• _EXERCISE BRIEF_
Lay out the lines of the material below as a numbered list, with blank lines left out. Begin at the line that contains "Open the Параметры menu" and stop after the line that contains "coord(212,587)".

Element and text location data:

================

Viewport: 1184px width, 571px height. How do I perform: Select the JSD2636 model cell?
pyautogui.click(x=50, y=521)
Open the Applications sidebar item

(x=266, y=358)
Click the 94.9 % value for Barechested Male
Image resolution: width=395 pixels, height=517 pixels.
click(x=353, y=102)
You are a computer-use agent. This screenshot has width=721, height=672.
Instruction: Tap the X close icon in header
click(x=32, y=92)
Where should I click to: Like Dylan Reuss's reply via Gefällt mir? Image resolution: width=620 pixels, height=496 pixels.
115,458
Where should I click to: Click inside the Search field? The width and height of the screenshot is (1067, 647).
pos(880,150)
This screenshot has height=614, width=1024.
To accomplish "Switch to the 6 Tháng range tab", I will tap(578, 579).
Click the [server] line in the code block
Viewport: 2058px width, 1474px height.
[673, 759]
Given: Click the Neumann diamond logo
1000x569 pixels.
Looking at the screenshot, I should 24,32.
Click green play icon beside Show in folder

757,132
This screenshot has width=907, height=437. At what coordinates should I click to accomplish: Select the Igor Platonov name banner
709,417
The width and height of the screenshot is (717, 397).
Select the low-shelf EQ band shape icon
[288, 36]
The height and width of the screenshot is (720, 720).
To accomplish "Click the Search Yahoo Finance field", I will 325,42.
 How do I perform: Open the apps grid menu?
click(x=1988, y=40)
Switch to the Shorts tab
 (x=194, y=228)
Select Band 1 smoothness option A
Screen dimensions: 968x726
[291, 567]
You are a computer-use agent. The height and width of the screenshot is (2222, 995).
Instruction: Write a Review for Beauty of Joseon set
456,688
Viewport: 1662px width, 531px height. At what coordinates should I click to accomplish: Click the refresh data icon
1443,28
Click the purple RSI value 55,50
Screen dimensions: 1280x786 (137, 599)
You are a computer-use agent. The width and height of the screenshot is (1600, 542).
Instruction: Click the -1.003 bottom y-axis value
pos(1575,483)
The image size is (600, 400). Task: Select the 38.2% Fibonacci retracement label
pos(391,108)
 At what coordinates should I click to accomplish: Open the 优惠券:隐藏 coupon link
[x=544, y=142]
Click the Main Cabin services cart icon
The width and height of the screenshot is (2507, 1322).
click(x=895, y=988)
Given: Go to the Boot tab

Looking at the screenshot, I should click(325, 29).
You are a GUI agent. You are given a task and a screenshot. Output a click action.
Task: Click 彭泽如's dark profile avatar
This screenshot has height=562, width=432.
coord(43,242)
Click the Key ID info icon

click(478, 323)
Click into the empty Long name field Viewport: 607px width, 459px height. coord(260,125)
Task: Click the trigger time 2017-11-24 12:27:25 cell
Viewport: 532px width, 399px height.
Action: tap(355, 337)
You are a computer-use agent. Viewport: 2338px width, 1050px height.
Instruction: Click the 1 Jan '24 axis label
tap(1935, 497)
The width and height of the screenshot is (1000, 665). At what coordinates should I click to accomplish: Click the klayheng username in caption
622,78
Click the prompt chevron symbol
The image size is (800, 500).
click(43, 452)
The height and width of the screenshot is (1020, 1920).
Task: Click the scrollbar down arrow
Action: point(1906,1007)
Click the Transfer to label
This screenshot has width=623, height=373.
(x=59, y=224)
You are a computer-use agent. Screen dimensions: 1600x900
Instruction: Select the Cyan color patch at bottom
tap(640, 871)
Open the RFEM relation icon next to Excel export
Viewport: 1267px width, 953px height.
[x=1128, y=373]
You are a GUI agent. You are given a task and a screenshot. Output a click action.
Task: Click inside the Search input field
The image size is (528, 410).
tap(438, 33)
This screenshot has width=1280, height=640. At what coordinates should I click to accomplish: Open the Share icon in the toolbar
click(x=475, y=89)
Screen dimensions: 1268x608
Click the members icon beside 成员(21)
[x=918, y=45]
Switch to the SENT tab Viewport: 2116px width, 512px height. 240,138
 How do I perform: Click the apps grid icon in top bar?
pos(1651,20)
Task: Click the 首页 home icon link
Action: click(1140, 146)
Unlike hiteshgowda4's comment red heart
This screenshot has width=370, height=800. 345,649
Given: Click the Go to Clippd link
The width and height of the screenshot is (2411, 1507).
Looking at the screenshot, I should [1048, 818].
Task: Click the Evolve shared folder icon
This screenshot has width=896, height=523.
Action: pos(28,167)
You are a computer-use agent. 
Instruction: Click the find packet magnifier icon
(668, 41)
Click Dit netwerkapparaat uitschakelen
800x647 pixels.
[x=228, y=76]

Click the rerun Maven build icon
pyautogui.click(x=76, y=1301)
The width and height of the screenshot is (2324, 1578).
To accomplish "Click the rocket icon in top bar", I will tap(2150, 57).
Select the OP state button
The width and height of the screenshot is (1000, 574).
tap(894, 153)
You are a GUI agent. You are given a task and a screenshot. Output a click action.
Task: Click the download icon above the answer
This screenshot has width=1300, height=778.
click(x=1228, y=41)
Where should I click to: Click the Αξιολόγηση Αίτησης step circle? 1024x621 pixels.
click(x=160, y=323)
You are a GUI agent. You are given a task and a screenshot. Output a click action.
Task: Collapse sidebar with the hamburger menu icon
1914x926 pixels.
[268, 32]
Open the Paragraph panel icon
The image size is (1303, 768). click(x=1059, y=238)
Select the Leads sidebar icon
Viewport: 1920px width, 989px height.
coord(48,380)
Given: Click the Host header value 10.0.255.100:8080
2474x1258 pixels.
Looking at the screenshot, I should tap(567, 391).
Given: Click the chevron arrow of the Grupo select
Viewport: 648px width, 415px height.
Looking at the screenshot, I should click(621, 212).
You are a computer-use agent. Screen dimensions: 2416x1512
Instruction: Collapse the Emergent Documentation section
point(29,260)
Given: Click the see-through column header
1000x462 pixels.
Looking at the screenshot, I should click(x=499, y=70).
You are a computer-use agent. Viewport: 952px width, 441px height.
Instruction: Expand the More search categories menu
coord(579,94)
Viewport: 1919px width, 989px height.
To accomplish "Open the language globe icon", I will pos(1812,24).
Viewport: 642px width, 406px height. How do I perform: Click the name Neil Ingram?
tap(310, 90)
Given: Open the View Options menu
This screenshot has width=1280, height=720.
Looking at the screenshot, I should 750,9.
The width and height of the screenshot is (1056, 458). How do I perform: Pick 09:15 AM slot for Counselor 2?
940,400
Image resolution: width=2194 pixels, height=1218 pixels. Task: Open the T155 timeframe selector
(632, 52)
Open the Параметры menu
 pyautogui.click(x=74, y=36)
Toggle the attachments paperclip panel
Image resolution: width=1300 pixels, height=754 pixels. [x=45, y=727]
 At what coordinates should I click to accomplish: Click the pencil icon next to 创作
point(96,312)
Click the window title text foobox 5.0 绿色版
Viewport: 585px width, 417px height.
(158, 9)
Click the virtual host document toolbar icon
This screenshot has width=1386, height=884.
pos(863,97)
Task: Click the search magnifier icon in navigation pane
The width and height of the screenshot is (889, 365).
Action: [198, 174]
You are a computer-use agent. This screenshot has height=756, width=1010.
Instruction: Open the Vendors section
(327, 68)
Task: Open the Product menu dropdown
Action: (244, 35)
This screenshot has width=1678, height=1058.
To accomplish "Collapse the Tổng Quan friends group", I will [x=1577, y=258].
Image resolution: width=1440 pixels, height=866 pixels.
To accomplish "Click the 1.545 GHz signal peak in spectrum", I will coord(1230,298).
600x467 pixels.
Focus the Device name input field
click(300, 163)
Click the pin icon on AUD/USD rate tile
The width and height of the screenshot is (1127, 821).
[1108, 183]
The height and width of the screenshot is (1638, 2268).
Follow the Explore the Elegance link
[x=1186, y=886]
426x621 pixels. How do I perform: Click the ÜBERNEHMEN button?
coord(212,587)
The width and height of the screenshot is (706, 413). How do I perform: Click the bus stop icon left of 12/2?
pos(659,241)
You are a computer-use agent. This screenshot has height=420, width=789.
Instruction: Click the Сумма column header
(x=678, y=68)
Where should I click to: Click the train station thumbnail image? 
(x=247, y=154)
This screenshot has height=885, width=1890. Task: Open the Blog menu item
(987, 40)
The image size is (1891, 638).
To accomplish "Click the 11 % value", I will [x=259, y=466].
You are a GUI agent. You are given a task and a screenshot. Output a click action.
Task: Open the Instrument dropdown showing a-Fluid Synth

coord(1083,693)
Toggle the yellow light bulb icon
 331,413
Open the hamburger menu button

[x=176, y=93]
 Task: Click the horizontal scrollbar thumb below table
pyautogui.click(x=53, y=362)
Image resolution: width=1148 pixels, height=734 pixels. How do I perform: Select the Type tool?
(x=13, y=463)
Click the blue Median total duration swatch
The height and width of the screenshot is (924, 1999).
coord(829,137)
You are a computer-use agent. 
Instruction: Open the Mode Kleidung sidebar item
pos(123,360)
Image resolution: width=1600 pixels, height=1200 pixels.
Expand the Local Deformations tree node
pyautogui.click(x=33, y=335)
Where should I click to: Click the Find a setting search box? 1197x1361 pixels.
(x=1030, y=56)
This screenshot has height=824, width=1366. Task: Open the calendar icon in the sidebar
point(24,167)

================

• _FINAL RESULT_
1. Open the Параметры menu
2.  pyautogui.click(x=74, y=36)
3. Toggle the attachments paperclip panel
4. Image resolution: width=1300 pixels, height=754 pixels. [x=45, y=727]
5.  At what coordinates should I click to accomplish: Click the pencil icon next to 创作
6. point(96,312)
7. Click the window title text foobox 5.0 绿色版
8. Viewport: 585px width, 417px height.
9. (158, 9)
10. Click the virtual host document toolbar icon
11. This screenshot has width=1386, height=884.
12. pos(863,97)
13. Task: Click the search magnifier icon in navigation pane
14. The width and height of the screenshot is (889, 365).
15. Action: [198, 174]
16. You are a computer-use agent. This screenshot has height=756, width=1010.
17. Instruction: Open the Vendors section
18. (327, 68)
19. Task: Open the Product menu dropdown
20. Action: (244, 35)
21. This screenshot has width=1678, height=1058.
22. To accomplish "Collapse the Tổng Quan friends group", I will [x=1577, y=258].
23. Image resolution: width=1440 pixels, height=866 pixels.
24. To accomplish "Click the 1.545 GHz signal peak in spectrum", I will coord(1230,298).
25. 600x467 pixels.
26. Focus the Device name input field
27. click(300, 163)
28. Click the pin icon on AUD/USD rate tile
29. The width and height of the screenshot is (1127, 821).
30. [1108, 183]
31. The height and width of the screenshot is (1638, 2268).
32. Follow the Explore the Elegance link
33. [x=1186, y=886]
34. 426x621 pixels. How do I perform: Click the ÜBERNEHMEN button?
35. coord(212,587)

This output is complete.